No one defends the sniper. But because ignorant Mexicans, when their city was invaded, fired upon our sailors, we did not destroy Vera Cruz. Even had we bombarded Vera Cruz, money could have restored that city. Money can never restore Louvain. Great architects and artists, dead these six hundred years, made it beautiful, and their handiwork belonged to the world. With torch and dynamite the Germans turned those masterpieces into ashes, and all the Kaiser's horses and all his men cannot bring them back again.
When our troop train reached Louvain, the entire heart of the city was destroyed, and the fire had reached the Boulevard Tirlemont, which faces the railroad station. The night was windless, and the sparks rose in steady, leisurely pillars, falling back into the furnace from which they sprang. In their work the soldiers were moving from the heart of the city to the outskirts, street by street, from house to house.

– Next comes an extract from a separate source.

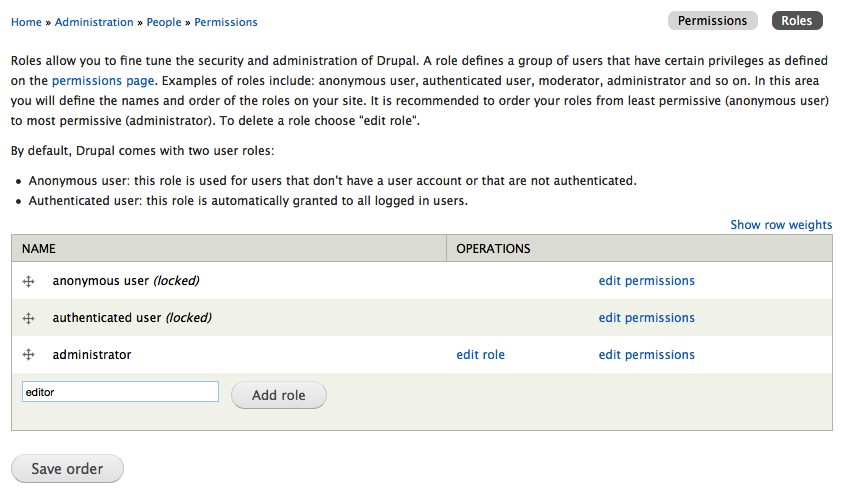The height and width of the screenshot is (492, 843).
Task: Click the Permissions breadcrumb link
Action: (226, 22)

In each building they began at the first floor and, when that was burning steadily, passed to the one next. There were no exceptions whether it was a store, chapel, or private residence, it was destroyed. The occupants had been warned to go, and in each deserted shop or house the furniture was piled, the torch was stuck under it, and into the air went the savings of years, souvenirs of children, of parents, heirlooms that had passed from generation to generation.

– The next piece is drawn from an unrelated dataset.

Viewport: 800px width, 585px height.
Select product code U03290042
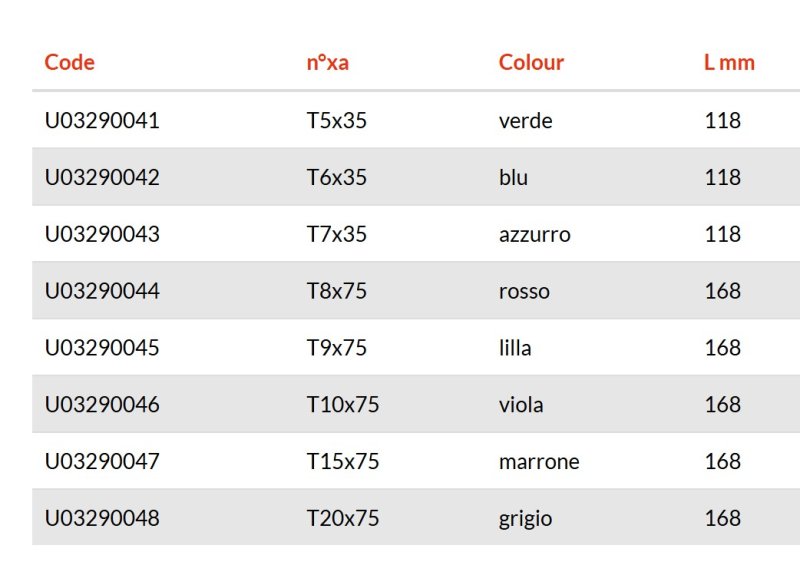coord(102,177)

The people had time only to fill a pillow case and fly. Some were not so fortunate, and by thousands, like flocks of sheep, they were rounded up and marched through the night to concentration camps. We were not allowed to speak to any citizen of Louvain, but the Germans crowded the windows of the train, boastful, gloating, eager to interpret.
In the two hours during which the train circled the burning city war was before us in its most hateful aspect.
In other wars I have watched men on one hilltop, without haste, without heat, fire at men on another hill, and in consequence on both sides good men were wasted. But in those fights there were no women or children, and the shells struck only vacant stretches of veldt or uninhabited mountain sides.
At Louvain it was war upon the defenseless, war upon churches, colleges, shops of milliners and lace-makers; war brought to the bedside and the fireside; against women harvesting in the fields, against children in wooden shoes at play in the streets.
At Louvain that night the Germans were like men after an orgy.
There were fifty English prisoners, erect and soldierly. In the ocean of gray the little patch of khaki looked pitifully lonely, but they regarded the men who had outnumbered but not defeated them with calm uncurious eyes. In one way I was glad to see them there. Later they will bear witness. They will tell how the enemy makes a wilderness and calls it war.
Outside the station in the public square the people of Louvain passed in an unending procession, women bareheaded, weeping, men carrying the children asleep on their shoulders, all hemmed in by the shadowy army of gray wolves. Once they were halted, and among them were marched a line of men. These were on their way to be shot. And, better to point the moral, an officer halted both processions, and, climbing to a cart, explained why the men were to die. He warned others not to bring down upon themselves a like vengeance.
As those being led to spend the night in the fields looked across to those marked for death they saw old friends, neighbors of long standing, men of their own household. The officers bellowing at them from the cart was illuminated by the headlights of an automobile. He looked like an actor in a spotlight on a darkened stage.
It was all like a scene upon the stage, unreal, inhuman. You felt it could not be true. You felt that the curtain of fire, purring and crackling and sending up hot sparks to meet the kind, calm stars, was only a painted backdrop, that the reports of rifles from the dark ruins came from blank cartridges, and that these trembling shopkeepers and peasants ringed in bayonets would not in a few minutes really die, but they themselves and their homes would be restored to their wives and children.
You felt it as only a nightmare, cruel and uncivilized. And then you remembered that the German Emperor has told us what it is. It is his Holy War.